At issue: McCarthy and his fellow Republicans refused to respond to the committee’s subpoenas as part of its investigation into the attack. Referring these Republicans is an appropriate, even necessary, step by the committee — but a fruitless one, unfortunately. Absent a crime, the body that the Constitution charges with enforcing discipline on Congress is … Congress. And the way things are set up, it seems highly unlikely that McCarthy or any of his fellow scofflaws will face any serious consequences.
McCarthy is joined in this ignominy by Arizona’s Andy Biggs, Ohio’s Jim Jordan and Pennsylvania’s Scott Perry. According to the executive summary of the committee’s final report, each of these men had information that was crucial to the investigation into the attack on the Capitol. Jordan and Perry “were involved in discussions with White House officials about Vice President Pence’s role on January 6th as early as November 2020.” Biggs worked “to gather signatures from Arizona lawmakers endorsing fake Trump electors.” And as House minority leader, McCarthy, “among other things, had multiple communications with President Trump, Vice President Pence, and others on and related to January 6th.”

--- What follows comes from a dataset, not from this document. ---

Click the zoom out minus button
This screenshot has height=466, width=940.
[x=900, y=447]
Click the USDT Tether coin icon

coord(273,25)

It seems highly unlikely that McCarthy or any of his fellow scofflaws will face any serious consequences.
After the committee’s requests for voluntary cooperation were rejected, it voted in May to approve subpoenas for the four members. The Republicans’ responses ranged from dismissal to utter disparagement of the committee’s work. “The Rules of the House of Representatives make clear that their willful noncompliance violates multiple standards of conduct and subjects them to discipline,” the executive summary reads. “If left unpunished, such behavior undermines Congress’s longstanding power to investigate in support of its lawmaking authority and suggests that Members of Congress may disregard legal obligations that apply to ordinary citizens.”

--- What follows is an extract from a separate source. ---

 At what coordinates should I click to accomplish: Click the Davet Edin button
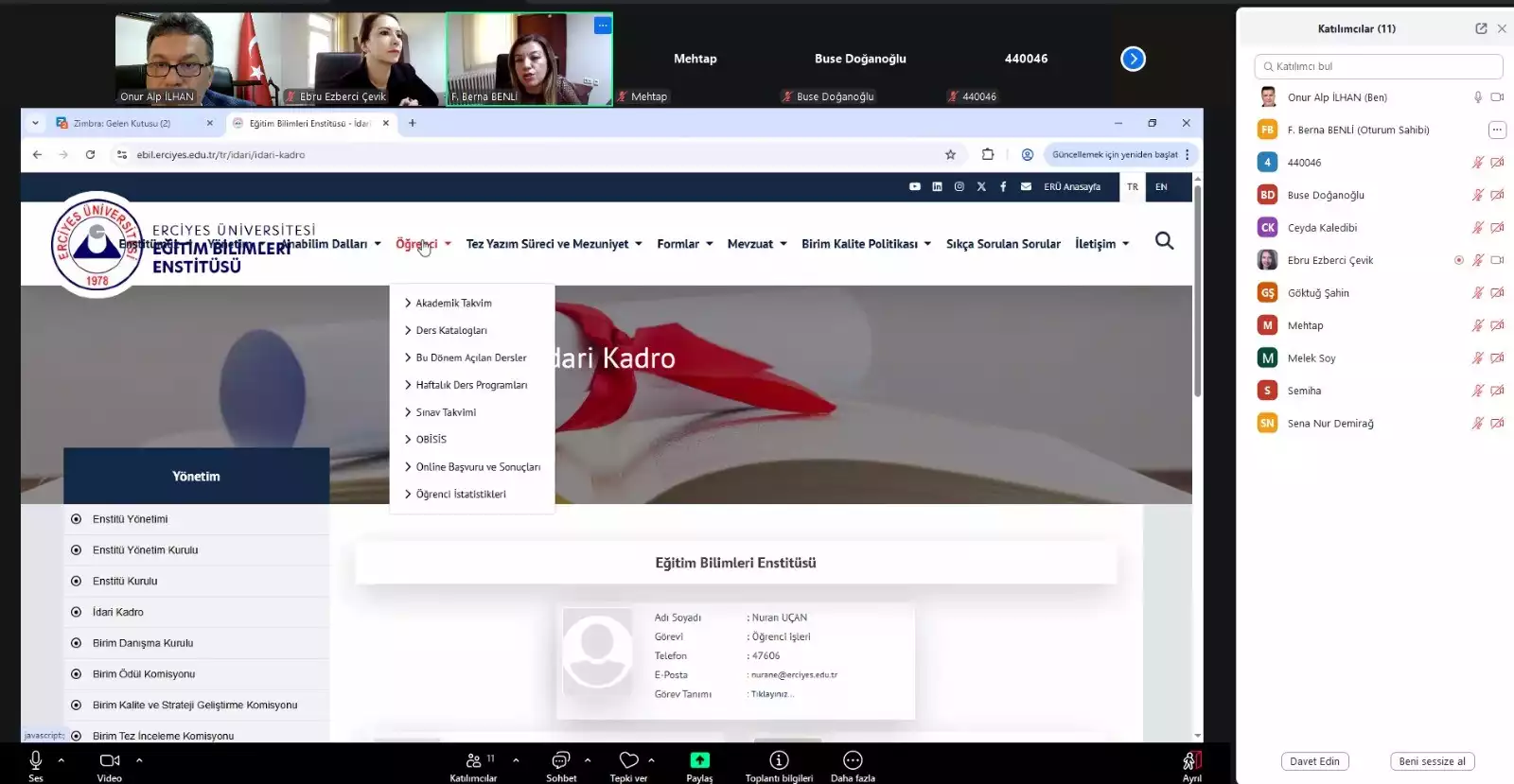pyautogui.click(x=1314, y=761)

Unfortunately, it is all too likely that their behavior will be left unpunished. “The ethics program in Congress is a joke, and there’s almost no chance that the ethics committee will do its job,” Walter Shaub, the former head of the U.S. Office of Government Ethics, told me in an email. “That committee has a bad track record for transparency, so it will probably also keep the public in the dark about how it is processing the referrals.”

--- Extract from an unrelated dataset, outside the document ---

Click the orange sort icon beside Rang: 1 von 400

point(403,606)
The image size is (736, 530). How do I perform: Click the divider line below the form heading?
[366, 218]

The Ethics Committee’s track record since it was established in the 1960s doesn’t do much to contradict Shaub. “Outside ethics experts often criticize the panel for both a lack of transparency and slow-moving investigations that can take years before there’s any outcome,” The Washington Post’s Paul Kane wrote in April. “Its subpoenas are issued secretly and sometimes cases are closed with no public reckoning. Rep. Charles B. Rangel (D-N.Y.), in 2010, was the last lawmaker to face a committee censure recommendation, and James Traficant (D-Ohio), in 2002, was the last member expelled following an ethics investigation.”
The last time as high-ranking a member as McCarthy faced an Ethics Committee investigation was in 1997, when the House “voted overwhelmingly, 395-28,” to reprimand then-Speaker Newt Gingrich, R-Ga., and “fine him $300,000,” as NPR later recalled, after a lengthy investigation by a special counsel. That an outsider was needed at all is in part because of the Ethics Committee’s makeup: It is the only evenly divided panel in the House, split between Democrats and Republicans.